Just crushed a xanax into my chewing gum. Its gonna be a long, fucking up flight...
So my boyfriend is on his way over and there is no time to wash the sheets from when I had his roommate over earlier. Put them in the dryer with a damp bounce sheet. Win?
This is a whole new level of slut for you....do they smell ok?
She insisted on fucking on the futon mattress on the floor, answered the phone call from her boyfriend who was on his way to pick her up, and then had the audacity to ask if I was clean
I cannot take someone's straight and gay virginity in one threesome. It's just too much responsibility.
I'm missing some hair, but it's cool.
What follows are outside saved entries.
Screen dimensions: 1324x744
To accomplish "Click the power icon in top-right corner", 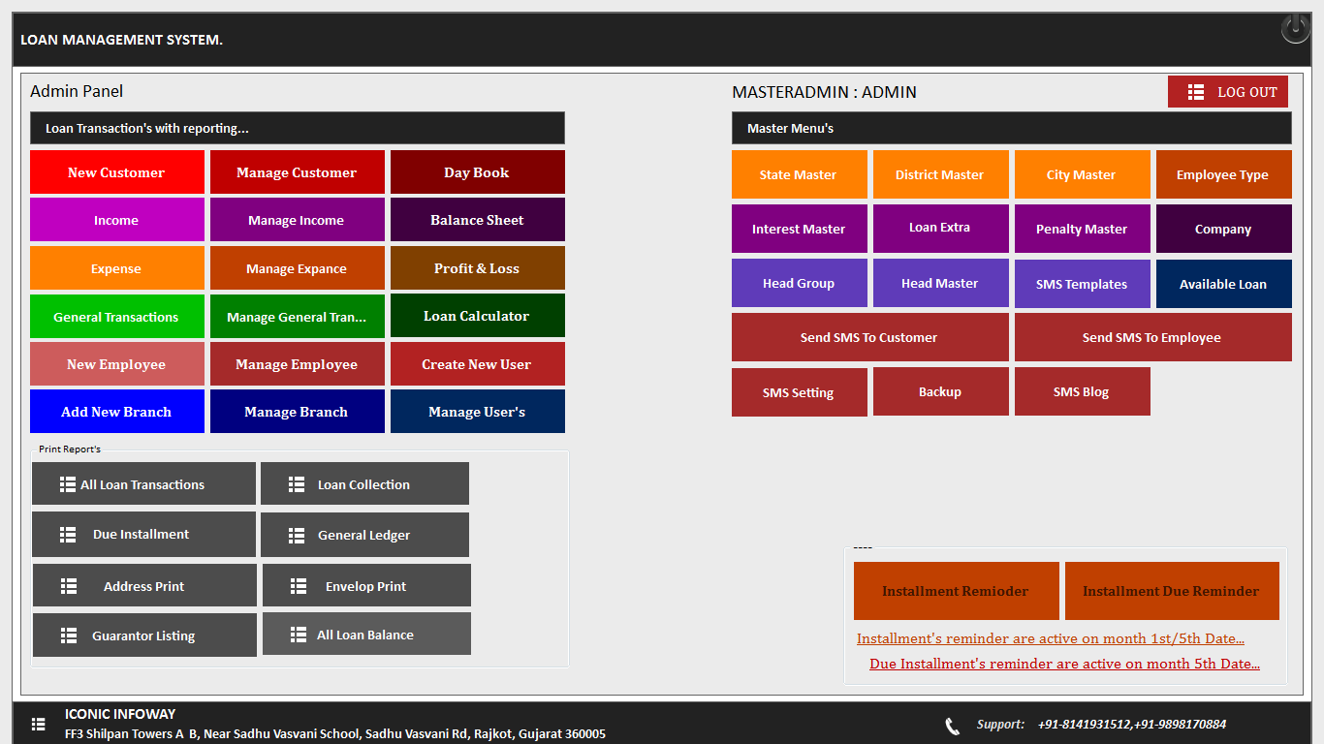I will [x=1295, y=28].
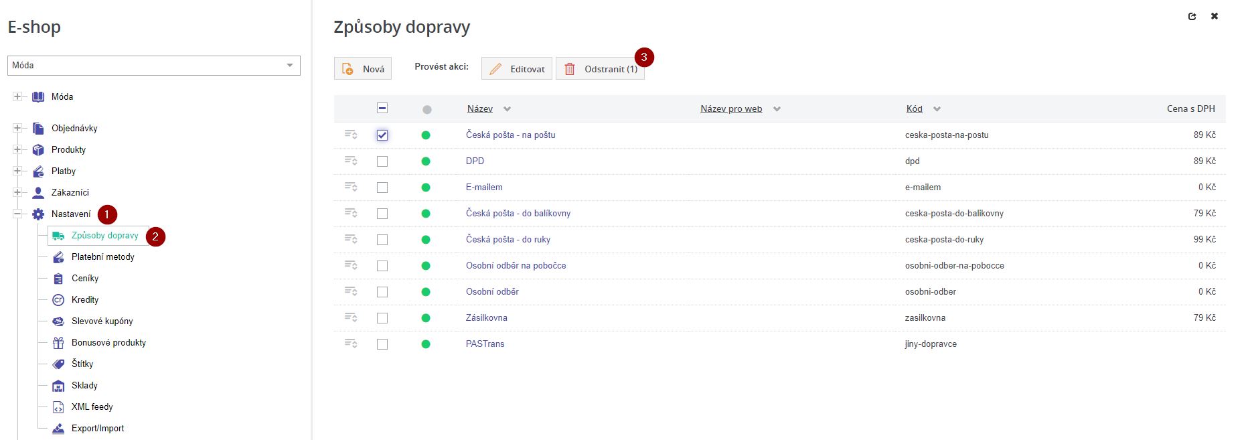1248x440 pixels.
Task: Check the DPD row checkbox
Action: 382,161
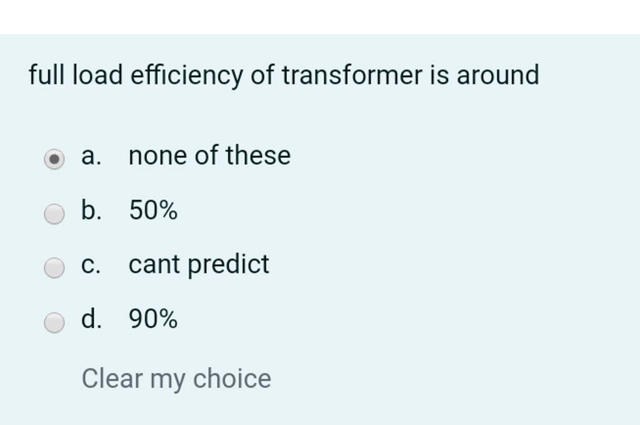Click the question text about transformer efficiency
Image resolution: width=640 pixels, height=425 pixels.
pyautogui.click(x=283, y=74)
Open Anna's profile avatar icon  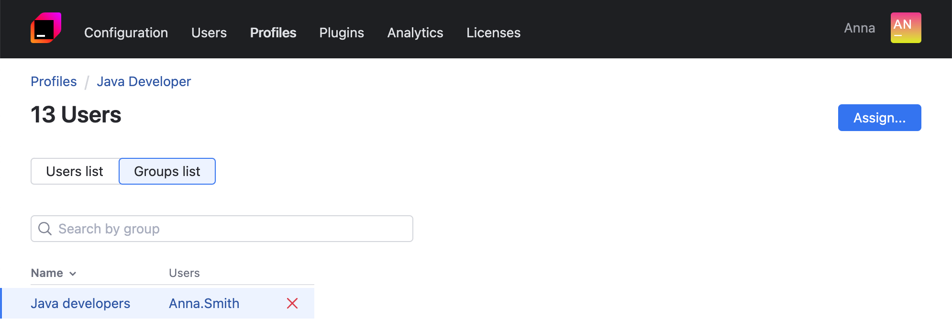(906, 28)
Breadsticks are done.
They sent me to the hospital. Apparently, of the many things I said, I looked at the doctor and told him, "Wow... it's like you're a REAL DOCTOR!"
Yeah, surprised you made it on time this morning. Remarkable, considering 2 hours ago you were pretending to be talking window curtains.
It is no longer St. Patrick's Day. I should NOT still have green boobs!
Dude... I had a dream that I was getting high for the first time. I got to experience my weedginity again. It was glorious.
Last year you twerked on my Christmas tree and threw up all over the bathroom...in front of my parents. We should probably keep power hour to ONLY an hour this year
I just wanna get drunk and go sledding in my kayak
How does one acquire holy water?
Pretty sure we ruined a bachelorettes life last night
I just drunkenly accidentally had sex with my boss
Did you at least ask for a raise?
No but I am now the owner of one of either his or his roomate's teeshirts... Maybe I can use it to negotiate?
My history professo slid into my DMs. Granted I did give him “fuck me” eyes during a lecture a few times.